Ia seharusnya menghabiskan seluruh kemampuan dan tenaganya untuk mengejar tujuan hidup ini yakni untuk
apa sebenarnya manusia hidup.
Arnold
meyakini bahwa cinta memilki nilai mutlak yaitu memberi nilai kepada hidup
manusia.[9]
C.
Runtuhnya Peradaban
Tak
ada peradaban yang terus menerus tumbuh tanpa batas. Umumnya peradaban akan
mengalami kehancuran bila elit kreatifnya tidak berfungsi secara memadai, mayoritas
tak lagi memberikan kesetiaan kepada minoritas, dan menirunya; dan bila
kesatuan sosial mengalami perpecahan. Kehancuran dan perpecahan adalah biasa,
namun tak terelakkan. Mungkin pula terjadi proses pembatuan, seperti
ditunjukkan oleh masyarakat mesir kuno dan timur jauh. Dalam keadaan membatu
masyarakat hidup terus, meskipun sebenarnya sudah menamatkan perjalanan
hidupnya.[10]
Dalam
fase perpecahan dan kehancuran peradaban, minoritas kreatif behenti menjadi
manusia kreatif. Peradaban binasa dari dalam karena kemampuan
kreatif sangat menurun padahal tantangan baru semakin meningkat. Kehancuran
peradaban disebabkan oleh kegagalan kekuatan kreatif kalangan minoritas dan
karena lenyapnya kesatuan sosial dalam masyarakat sebagai satu kesatuan.[11] Apabila minoritas menjadi lemah dan
kehilangan daya menciptanya, maka tantangan-tantangan dari alam tidak dapat
dijawab lagi. Minoritas menyerah, mundur dan pertumbuhan tidak akan berkembang
lagi. Apabila keadaan sudah memuncak seperti itu, keruntuhan mulai nampak. Keruntuhan
terjadi dalam tiga tahap, yaitu:
·
Kemerosotan
kebudayaan. Masa ini tejadi karena minoritas kehilangan daya menciptanya dan
kehilangan kewibawaannya, sehingga mayoritas tidak lagi bersedia mengikuti
minoritas. Peraturan alam dalam kebudayaan yang dibuat antara mayoritas dan
minoritas pecah dan tunas-tunas kebudayaan menuju pada kematian.
·
. Kehancuran kebudayaan, masa ini mulai muncul setelah tunas-tunas kehidupan
kebudayaan mati, sehingga pertumbuhannya terhenti. Akibatnya daya hidup
kebudayaan membeku dan kebudayaan tesebut menjadi tidak berjiwa lagi. Toynbee
menyebut masa ini sebagai petrification atau pembatuan (menjadi fosil)
kebudayaan.
·
Lenyapnya
kebudayaan, yaitu apabila tubuh kebudayaan yang sudah membatu itu hancur lebur
dan lenyap.
Toynbee menyatakan bahwa
uraian peradaban tidaklah disebabkan oleh hilangnya kendali terdiri atas
lingkungan, yang terdiri atas lingkungan manusia, atau faktor yang menyerang
dari luar. Kemunduran itu diakibatkan kemandulan dari "minoritas yang
kreatif," kemudian menjadi " minoritas dominan"

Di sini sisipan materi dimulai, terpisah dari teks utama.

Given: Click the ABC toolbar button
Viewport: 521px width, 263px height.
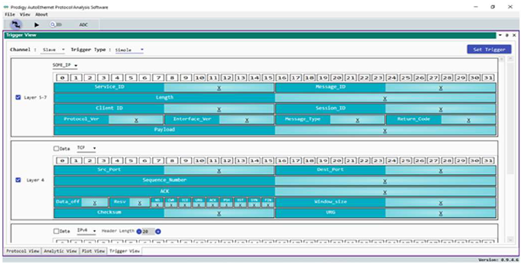Looking at the screenshot, I should [83, 25].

yang memaksa mayoritas untuk mematuhi tanpa pantas menerima ketaatan. Ia
menyatakan minoritas kreatif itu memburuk dalam kaitan dengan suatu pemujaan.

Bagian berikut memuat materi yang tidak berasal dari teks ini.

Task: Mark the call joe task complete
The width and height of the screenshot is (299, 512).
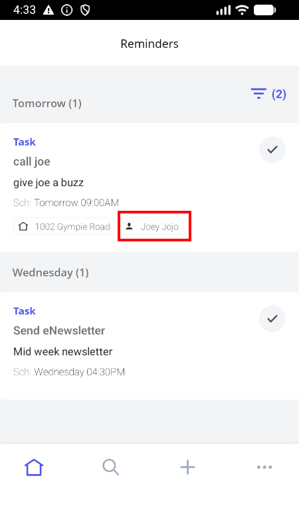Action: 272,150
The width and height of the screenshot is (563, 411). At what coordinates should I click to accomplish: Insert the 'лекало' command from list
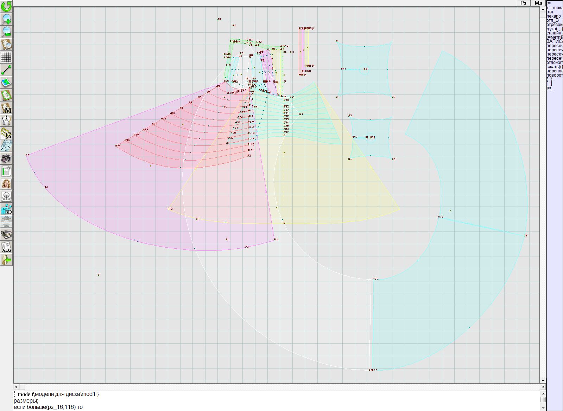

Mereka selalu bernostalgia tentang " diri yang dahulu," dengan
mana mereka menjadi merasa bangga, dan gagal untuk cukup menunjuk tantangan yang
berikutnya yang mereka hadapi.
Lebih lanjut lagi, Toynbee
menyatakan bahwa, keruntuhan peradaban bermula ketika terbentuk suatu
"Kaum tani Internal" (internal proletariat) dan "Kaum
tani Eksternal" (external proletariat). Protelariat yang internal berhasil ditundukkan oleh
minoritas yang dominan di dalam peradaban, akan tetapi kaum proletariar
eksternal yang ada di luar peradaban itu berada dalam kemiskinan dan
kekacauan, dan pada akhirnya tumbuh cemburu dan dengki. Ia menyatakan bahwa hal
itu sebagai bentuk kemunduran peradaban, proses ini disebut " perpecahan
dalam badan sosial" (schism in the body social) di mana kebebasan
yang tanpa kendali dan pengendalian-diri bersama-sama menggantikan kreativitas,
dan kemangkiran dan kesyahidan/semangat martir bersama-sama menggantikan
semangat untuk belajar seperti yang diajarkan oleh minoritas kreatif .[12]

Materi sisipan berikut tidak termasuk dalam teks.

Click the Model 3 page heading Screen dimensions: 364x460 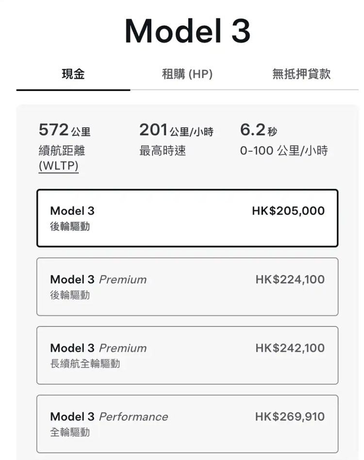pos(188,31)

Ia menyatakan bahwa di dalam
lingkungan ini, orang-orang memilih archaism (kekolotan), futurisme,
detasemen (penghilangan dirinya dari kenyataan kemunduran dunia), dan
transenden. Ia menyatakan bahwa transendensi telah menyebabkan kelahiran bagi
gereja sebagai upaya untuk pengalihan perhatian dari keterpurukan yang terjadi
kepada hal yang lebih bersifat rohani dan menjadi manusia baru.
Peradaban itu hancur dan bila kehancuran terjadi,
diikuti pula oleh khas seperti berikut. Terjadi perpecahan masyarakat, diikuti
perpecahan peradaban menjadi tiga kelompok yang berlawanan, yaitu minoritas
dominan, proletariat internal, dan proletariat eksternal. Masing-masing
kelompok selanjutnya menciptakan institusi yang khas: suasana universal (universal
state), gereja universal (universal chruch), dan peperangan biadab (heroic
ages).[13]
Penciptaan suasana
universal berarti bahwa elit memaksa rakyat dengan kekuatan; elit mengubah
dirinya menjadi kalangan berkuasa. Ini dilakukan dengan sengaja untuk
bersama-sama menghancurkan peradaban. Ia menyatakan bahwa tanda yang
terakhir yang menandakan bahwa suatu peradaban telah pecah adalah ketika
minoritas yang dominan membentuk "Status/suasana Universal," yang
membuat tidak berdaya kreativitas politis.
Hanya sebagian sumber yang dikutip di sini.